Problem requirements :: Set down, word for word, the stretch of the data running from the line containing "Given: Click the AdGuard shield logo in popup" through the end of the data, leaving out the pictures.

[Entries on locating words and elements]

▶

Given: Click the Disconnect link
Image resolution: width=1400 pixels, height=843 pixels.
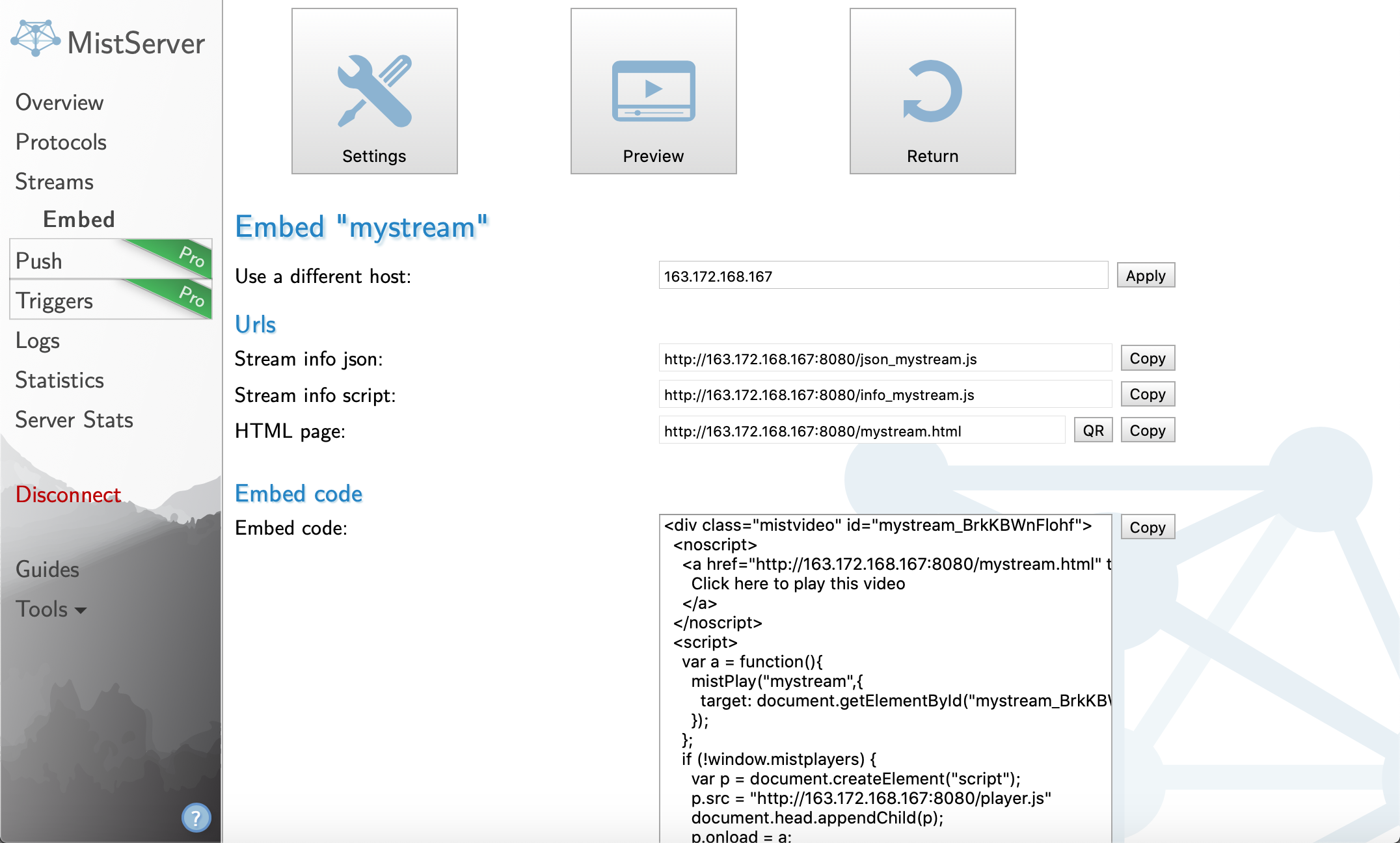Looking at the screenshot, I should pos(68,494).
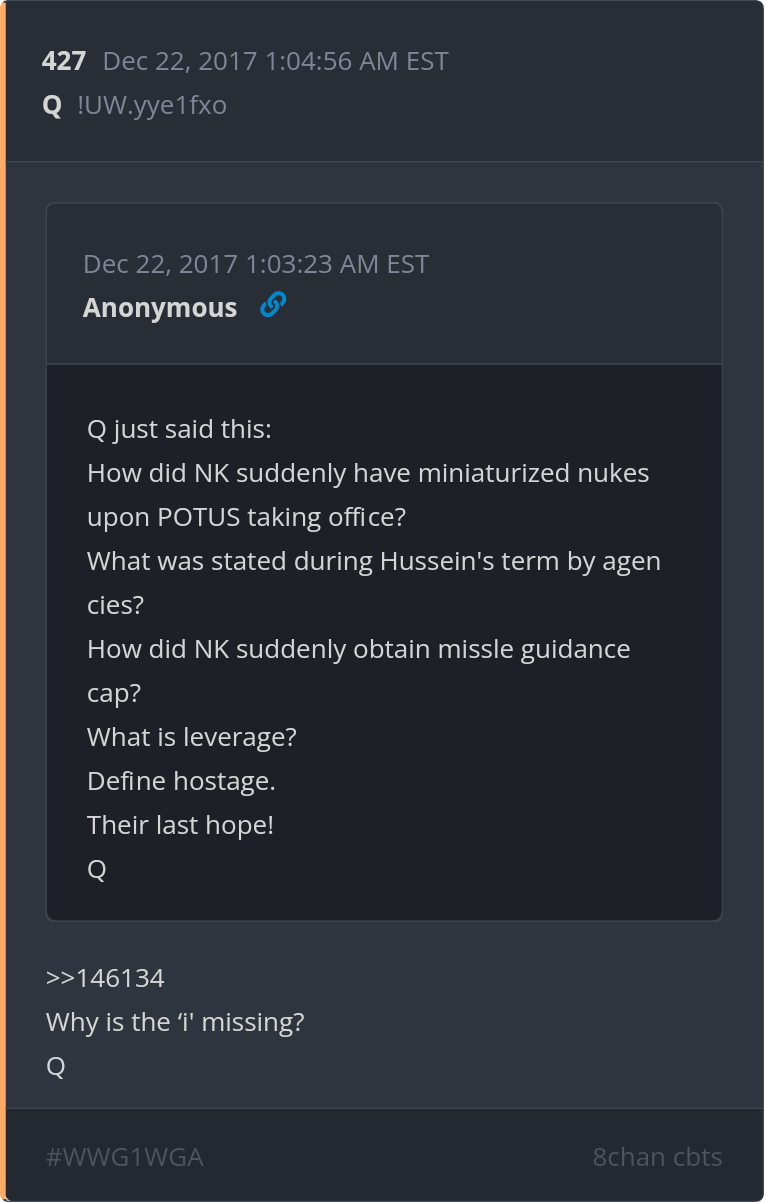Select the Anonymous author label
766x1202 pixels.
[160, 308]
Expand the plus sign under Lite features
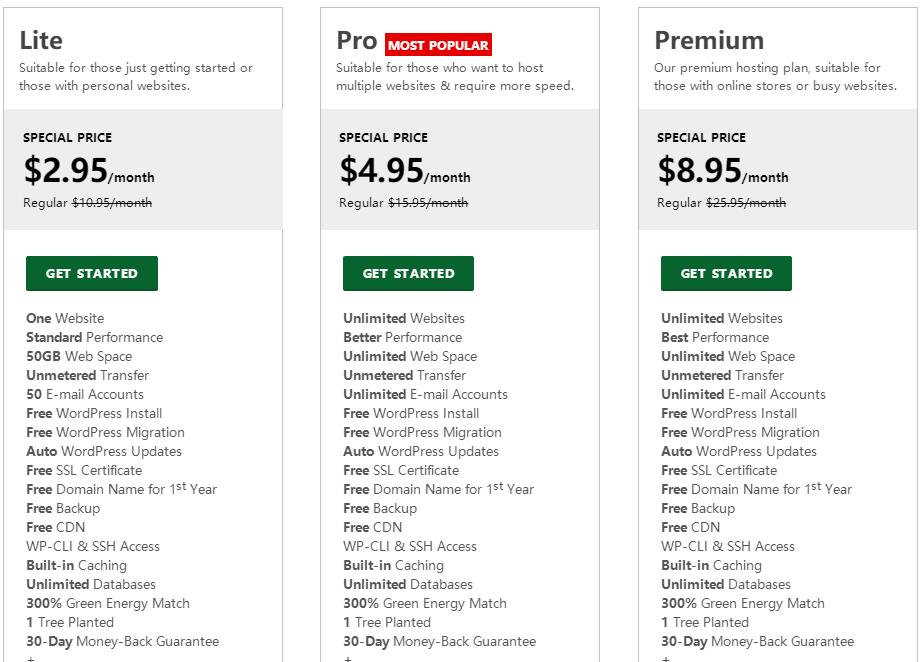The height and width of the screenshot is (662, 921). click(x=31, y=658)
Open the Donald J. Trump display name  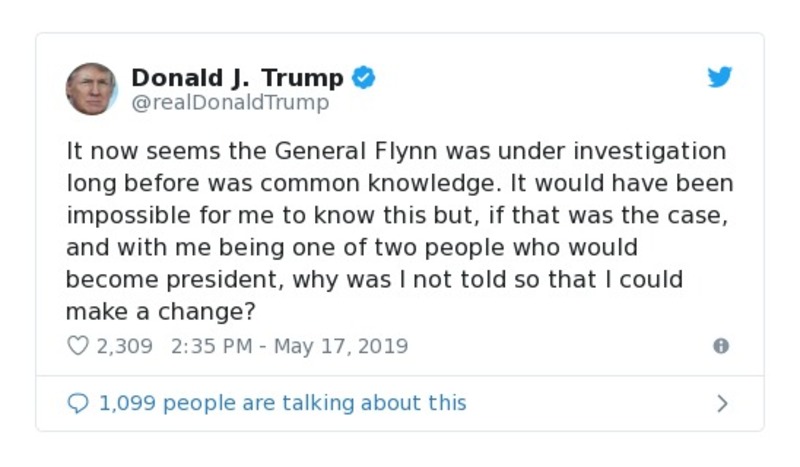tap(237, 77)
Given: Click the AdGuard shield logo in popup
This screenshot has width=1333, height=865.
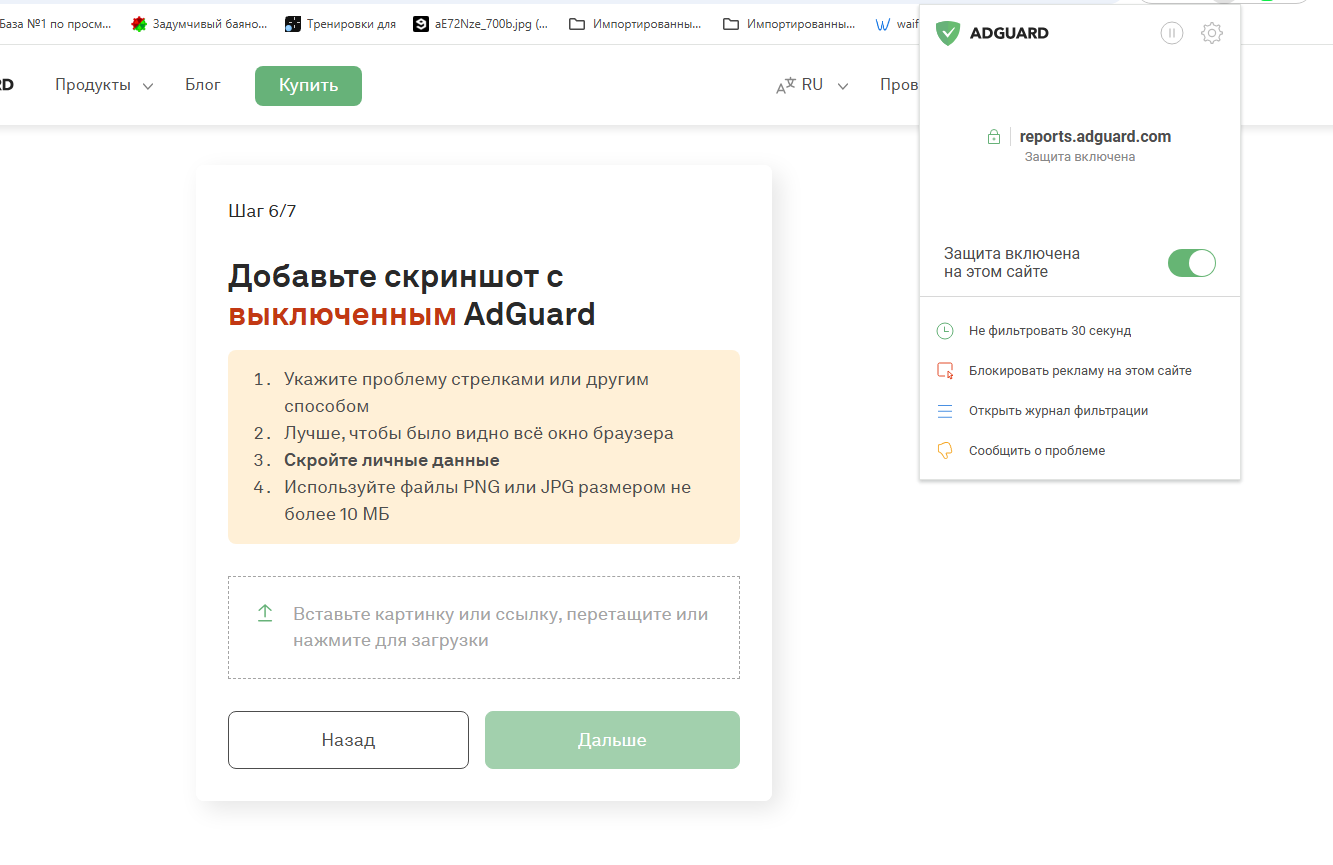Looking at the screenshot, I should (x=947, y=33).
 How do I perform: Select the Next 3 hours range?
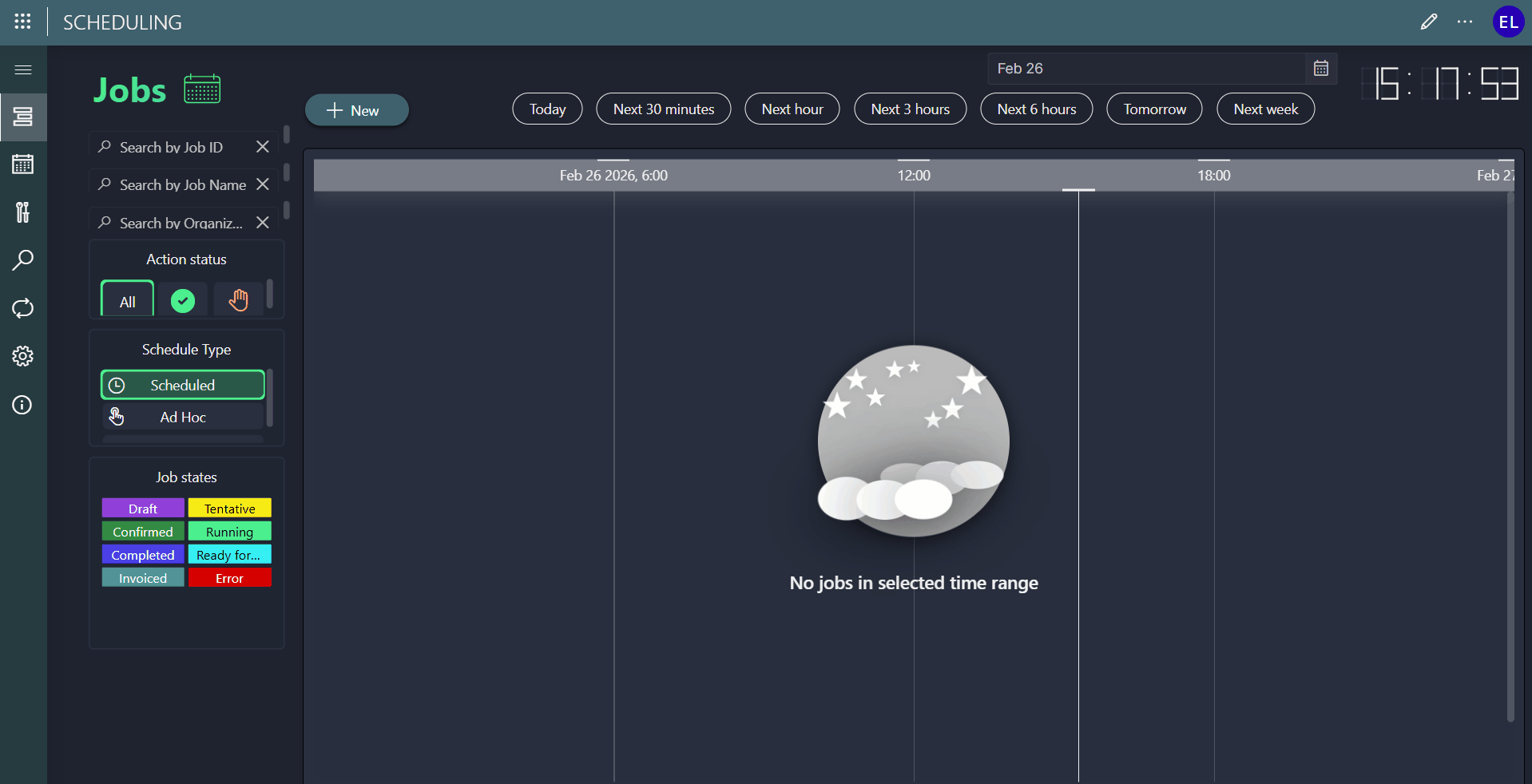point(910,109)
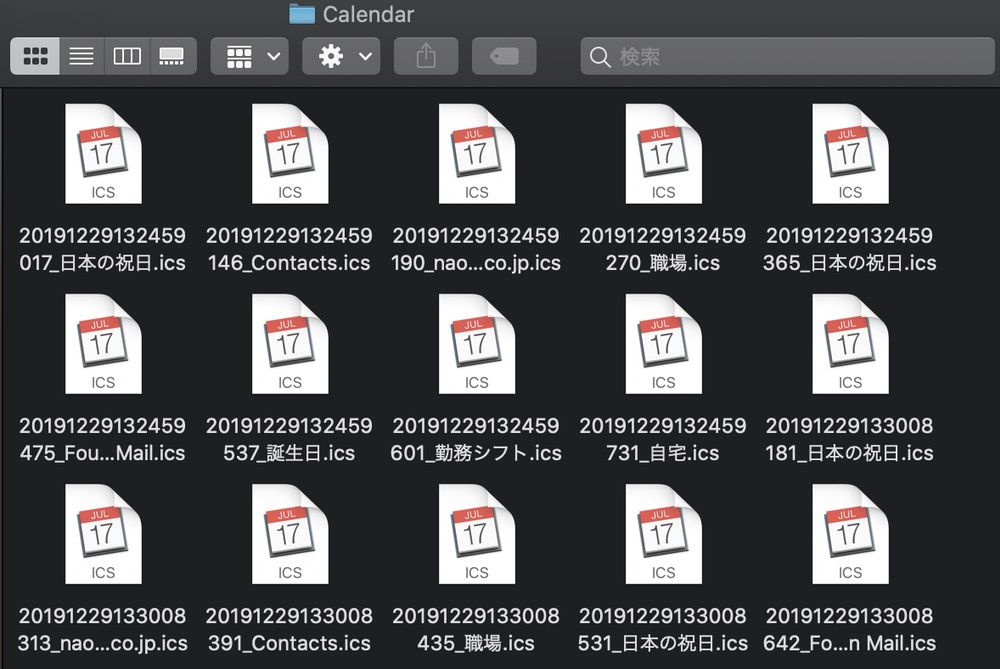1000x669 pixels.
Task: Click the Calendar folder title icon
Action: [x=301, y=14]
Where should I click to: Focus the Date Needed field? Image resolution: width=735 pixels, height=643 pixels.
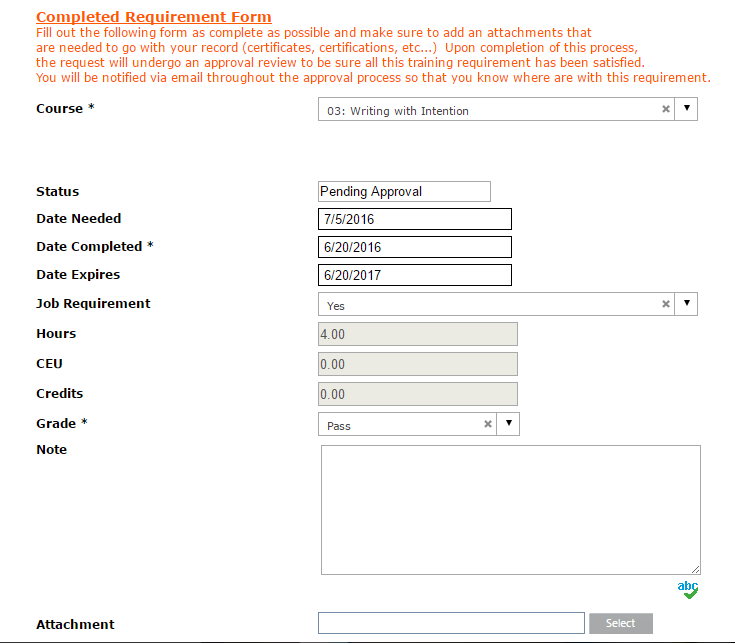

◀

Output for this task ::
Given: Click the AdGuard shield logo in popup
This screenshot has width=1333, height=865.
Looking at the screenshot, I should (x=947, y=33).
 How do I perform: Select the Next 3 hours range?
point(910,109)
1000x669 pixels.
Task: Click the Calendar folder title icon
Action: [x=301, y=14]
Where should I click to: Focus the Date Needed field? Image resolution: width=735 pixels, height=643 pixels.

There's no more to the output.